◆ What needs to be done
Give back all of the records, exactly and completely.

##### Excerpted data

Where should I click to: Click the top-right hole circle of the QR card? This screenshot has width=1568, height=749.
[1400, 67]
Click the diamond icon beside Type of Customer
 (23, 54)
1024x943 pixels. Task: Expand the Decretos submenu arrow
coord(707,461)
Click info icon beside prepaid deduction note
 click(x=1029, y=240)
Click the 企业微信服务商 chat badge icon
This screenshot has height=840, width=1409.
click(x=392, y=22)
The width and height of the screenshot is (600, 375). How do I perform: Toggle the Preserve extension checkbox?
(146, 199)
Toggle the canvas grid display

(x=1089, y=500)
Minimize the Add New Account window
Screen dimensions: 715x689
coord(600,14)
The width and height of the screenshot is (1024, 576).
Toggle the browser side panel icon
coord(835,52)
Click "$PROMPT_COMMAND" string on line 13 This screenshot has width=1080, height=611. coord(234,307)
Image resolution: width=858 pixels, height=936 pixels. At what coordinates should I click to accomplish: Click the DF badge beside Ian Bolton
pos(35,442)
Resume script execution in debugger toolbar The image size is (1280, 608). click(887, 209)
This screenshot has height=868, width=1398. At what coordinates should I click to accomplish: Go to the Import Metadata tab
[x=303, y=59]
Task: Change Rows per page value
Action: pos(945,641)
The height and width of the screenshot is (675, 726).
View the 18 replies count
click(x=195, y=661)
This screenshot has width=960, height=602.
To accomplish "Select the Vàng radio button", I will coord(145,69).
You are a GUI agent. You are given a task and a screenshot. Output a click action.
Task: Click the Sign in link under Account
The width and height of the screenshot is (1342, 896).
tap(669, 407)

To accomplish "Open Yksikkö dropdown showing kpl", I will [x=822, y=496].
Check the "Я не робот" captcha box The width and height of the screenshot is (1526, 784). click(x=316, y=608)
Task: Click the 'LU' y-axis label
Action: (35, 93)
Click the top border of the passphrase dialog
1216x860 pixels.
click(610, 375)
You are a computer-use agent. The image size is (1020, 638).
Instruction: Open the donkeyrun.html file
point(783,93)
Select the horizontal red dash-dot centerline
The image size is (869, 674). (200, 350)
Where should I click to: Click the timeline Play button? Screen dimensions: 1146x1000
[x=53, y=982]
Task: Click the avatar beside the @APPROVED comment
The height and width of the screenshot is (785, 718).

##########

◆ Response
Where should I click to: Click the top-right hole circle of the QR card? This screenshot has width=1568, height=749.
[1400, 67]
Click the diamond icon beside Type of Customer
 (23, 54)
1024x943 pixels. Task: Expand the Decretos submenu arrow
coord(707,461)
Click info icon beside prepaid deduction note
 click(x=1029, y=240)
Click the 企业微信服务商 chat badge icon
This screenshot has height=840, width=1409.
click(x=392, y=22)
The width and height of the screenshot is (600, 375). How do I perform: Toggle the Preserve extension checkbox?
(146, 199)
Toggle the canvas grid display

(x=1089, y=500)
Minimize the Add New Account window
Screen dimensions: 715x689
coord(600,14)
The width and height of the screenshot is (1024, 576).
Toggle the browser side panel icon
coord(835,52)
Click "$PROMPT_COMMAND" string on line 13 This screenshot has width=1080, height=611. coord(234,307)
Image resolution: width=858 pixels, height=936 pixels. At what coordinates should I click to accomplish: Click the DF badge beside Ian Bolton
pos(35,442)
Resume script execution in debugger toolbar The image size is (1280, 608). click(887, 209)
This screenshot has height=868, width=1398. At what coordinates should I click to accomplish: Go to the Import Metadata tab
[x=303, y=59]
Task: Change Rows per page value
Action: pos(945,641)
The height and width of the screenshot is (675, 726).
View the 18 replies count
click(x=195, y=661)
This screenshot has width=960, height=602.
To accomplish "Select the Vàng radio button", I will coord(145,69).
You are a GUI agent. You are given a task and a screenshot. Output a click action.
Task: Click the Sign in link under Account
The width and height of the screenshot is (1342, 896).
tap(669, 407)

To accomplish "Open Yksikkö dropdown showing kpl", I will [x=822, y=496].
Check the "Я не робот" captcha box The width and height of the screenshot is (1526, 784). click(x=316, y=608)
Task: Click the 'LU' y-axis label
Action: (35, 93)
Click the top border of the passphrase dialog
1216x860 pixels.
click(610, 375)
You are a computer-use agent. The image size is (1020, 638).
Instruction: Open the donkeyrun.html file
point(783,93)
Select the horizontal red dash-dot centerline
The image size is (869, 674). (200, 350)
Where should I click to: Click the timeline Play button? Screen dimensions: 1146x1000
[x=53, y=982]
Task: Click the avatar beside the @APPROVED comment
The height and width of the screenshot is (785, 718).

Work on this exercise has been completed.